■ SELECTED PASSAGE ■

--------

Tuesday, November 12, 2013

Hearing Loss - 4 Types of Hearing Tests to Detect Early

 4 Types of Hearing Tests to Detect Early
 4 Types of Hearing Tests to Detect Early
An ounce of prevention is better than a pound of cure. This principle also applies to anyone with a hearing loss condition. The earlier the illness is detected, the better its prognosis is. However, for those who already are afflicted with the illness, hearing tests are done to see whether hearing has improved or not and whether treatments have been effective.

Hearing tests are also done for babies. Since these little tykes can't express subjective opinions yet, doctors can't be too sure whether they have normal hearing or not. Because of this, babies are subjected to hearing tests for the early detection of problems that pertain to factors that may interfere in the development of speech and other cognitive abilities. Tests for babies are very important to detect any congenital hearing defect such as hearing loss.

Hearing tests are also very important on children during school age. Although people can learn visually and kinesthetically, hearing still plays a very big part in the absorption of this information. If a child has hearing problems, then learning may be impeded. This is the reason why hearing tests are done to detect whether a certain child has hearing loss or not. If tests turn out positive, then appropriate actions can be done immediately.

For persons who are suspected of having hearing loss, the severity as well as the type of hearing loss can then be detected and established. With this, appropriate treatment and medication may be given to improve the condition of a patient. Hearing tests would also be used as an evaluative tool whether a person's hearing condition has improved or not.

1) Weber Test

Named after Ernst Heinrich Weber, the Weber Test is considered as one of the most basic tests for detecting hearing loss. This test will be able to detect two types of hearing loss: unilateral conductive hearing loss and unilateral sensorineural type.

The Weber Test makes use of a tuning fork. The fork is struck on a surface to produce vibrations. It will then be placed on top of the media lateral of the skull. A person is said to have a unilateral conductive hearing loss if one ear hears the sound louder than the other. The ear that hears the louder sound is the affected one.

--------

■ Collected data entries ■
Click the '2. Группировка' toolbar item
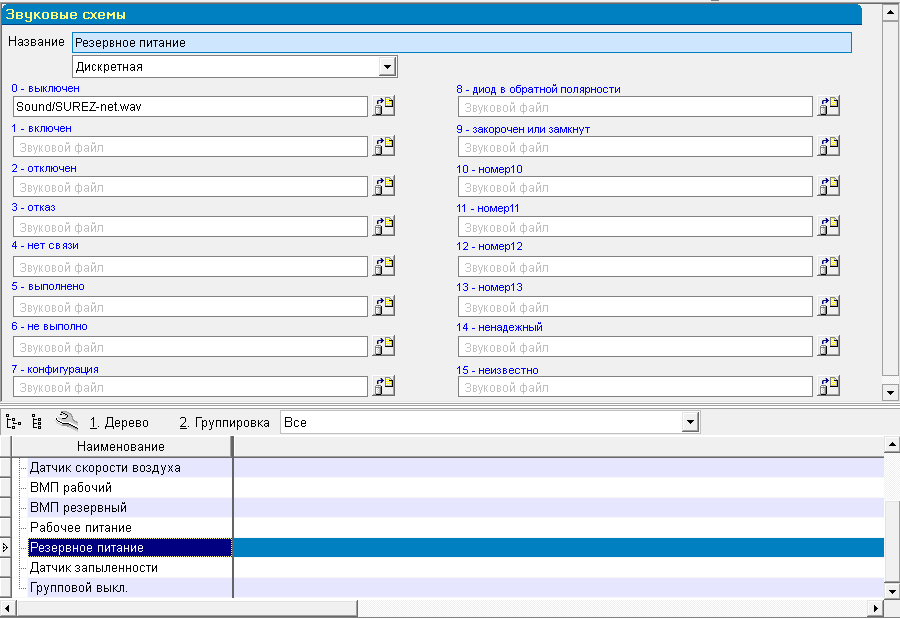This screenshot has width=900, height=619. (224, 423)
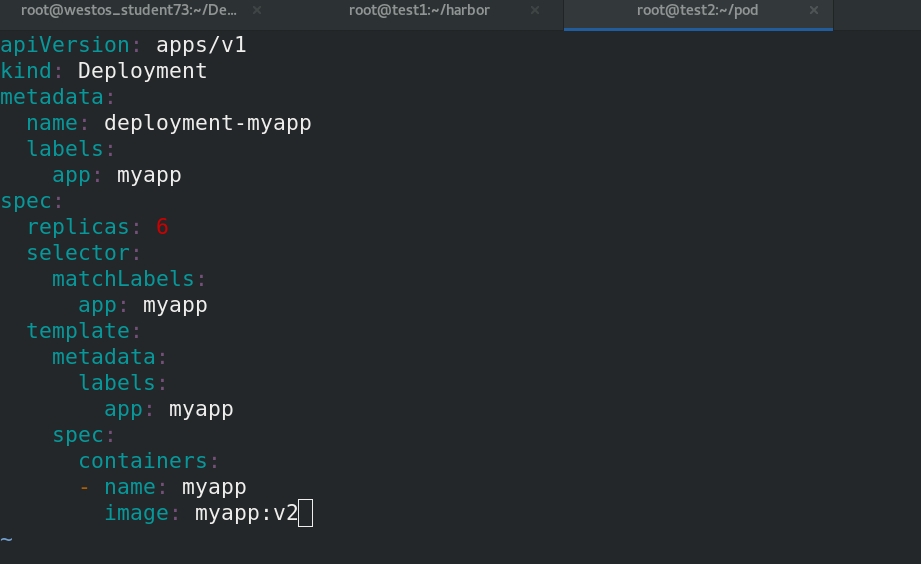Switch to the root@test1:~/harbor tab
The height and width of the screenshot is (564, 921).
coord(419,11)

--------

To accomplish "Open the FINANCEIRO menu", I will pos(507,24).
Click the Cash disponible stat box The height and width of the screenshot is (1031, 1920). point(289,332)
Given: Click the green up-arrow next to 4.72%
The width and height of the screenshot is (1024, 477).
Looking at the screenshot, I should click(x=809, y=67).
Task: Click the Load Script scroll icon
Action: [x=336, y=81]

--------

■ WHAT YOU WILL DO ■
Write out the part of the hearing test article that starts at the words "For persons who" and ends after "improved or not.", switching "patient" to "person".

■ EXPECTED OUTPUT ■
For persons who are suspected of having hearing loss, the severity as well as the type of hearing loss can then be detected and established. With this, appropriate treatment and medication may be given to improve the condition of a person. Hearing tests would also be used as an evaluative tool whether a person's hearing condition has improved or not.